Qualità della vita, tutte le quattro province liguri scendono in classifica e Genova perde 20 posti

Le quattro province hanno pessime performance in tema di Giustizia e sicurezza, Imperia miglior clima d'Italia

Qualità della vita, tutte le quattro province liguri scendono in classifica e Genova perde 20 posti

Genova perde 20 posizioni nella classifica della qualità della vita che ogni anno viene pubblicata dal Sole 24 Ore ed è la peggiore performance in Liguria, con le altre tre province che comunque scendono di nove posizioni (Imperia e La Spezia) e di sei (Savona).

Il capoluogo ligure si piazza al 47° posto (nel 2020 aveva eguagliato il suo massimo, era 19esima), zavorrata dagli indicatori “Giustizia e sicurezza” (86° -9 posizioni) e “Ricchezza e consumi” (55° -29 posizioni). Anche l’indicatore “Cultura e tempo libero“, pur essendo ai vertici nazionali (13° posto) perde comunque quattro posizioni. L’unico indicatore in miglioramento è “Ambiente e servizi” (39° posto) in cui Genova scala 13 posizioni rispetto alla precedente edizione. Su “Affari e lavoro” Genova scende al 36° posto (-6), mentre su “Demografia e società” sono 15 le posizioni in meno: 36° posto.

La performance migliore è il secondo posto in classifica per tasso di motorizzazione (ossia auto in circolazione ogni 100 abitanti: 48 su una media nazionale di 66), mentre l’indice generale di inflazione al 7% è la performance peggiore su una media del 5%, che vale il 107° posto in classifica, ossia ultima.

A livello climatico Genova è al primo posto per ondate di calore ossia di sforamenti maggiori o uguali a 30° C per tre giorni consecutivi nel periodo 2011-2021. Questo particolare tipo di classifica vede la Liguria dominare con Savona al secondo posto e Imperia al terzo.

Imperia è comunque la prima provincia italiana con clima migliore, anche se su tutto il resto è parecchio indietro, visto che si classifica all’81° posto generale su 107 province (perdendo 9 posizioni). La performance peggiore è sui furti con destrezza: 69 denunce ogni 100 mila abitanti rispetto alla media di 28.
L’indicatore “Giustizia e sicurezza” la vede al 100° posto (-6 posizioni), precipita di 49 posizioni su “Ambiente e servizi” (78° posto) e scende di 13 per “Ricchezza e consumi” (78° posto). Resta indietro, ma migliora, la classifica in “Affari e lavoro” (+19, 77° posto) e “Demografia e società” (+12, 69° posto).

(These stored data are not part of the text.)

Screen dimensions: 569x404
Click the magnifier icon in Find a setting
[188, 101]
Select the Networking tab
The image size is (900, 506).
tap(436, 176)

Due i posti guadagnati in “Cultura e tempo libero” (23° posto).

La Spezia si piazza al 57° posto generale (perde nove posti) e la performance migliore è quella del tasso di motorizzazione: quarta con 53 auto in circolazione ogni 100 abitanti contro la media di 66. La performance peggiore è l’ultimo posto sui reati legati agli stupefacenti: 91 denunce ogni 100 mila abitanti contro una media di 48. In questo caso il capoluogo dell’estremo Levante ha solo un indicatore in ascesa: “Giustizia e sicurezza” in cui guadagna 14 posti, ma resta al 70° posto. Tutti gli altri sono in calo: di tre posizioni “Demografia e società” (51°), di otto “Ricchezza e consumi” (59°), di nove “Affari e lavoro” (85°), di dieci “Cultura e tempo libero” (32°) e di ventitré “Ambiente e servizi” (34°).

Savona è quella che perde meno posizioni, sei, ed è 59esima. La performance migliore? I ristoranti ogni mille abitanti (7 contro una media di 4), quella peggiore l’ultimo posto assoluto per indice di dipendenza strutturale ossia di residenti in età non attiva ogni 100 in età attiva: ben 67 contro una media di 59. Resta stabile al sesto posto in “Cultura e tempo libero“, mentre guadagna 25 posizioni in “Affari e lavoro” (60°). Nel resto degli indicatori perde posti: 7 in “Giustizia e sicurezza” (88°), 10 in “Ricchezza e consumi” (62°), 11 in “Demografia e società” (66°) e 12 in “Ambiente e servizi” (77°).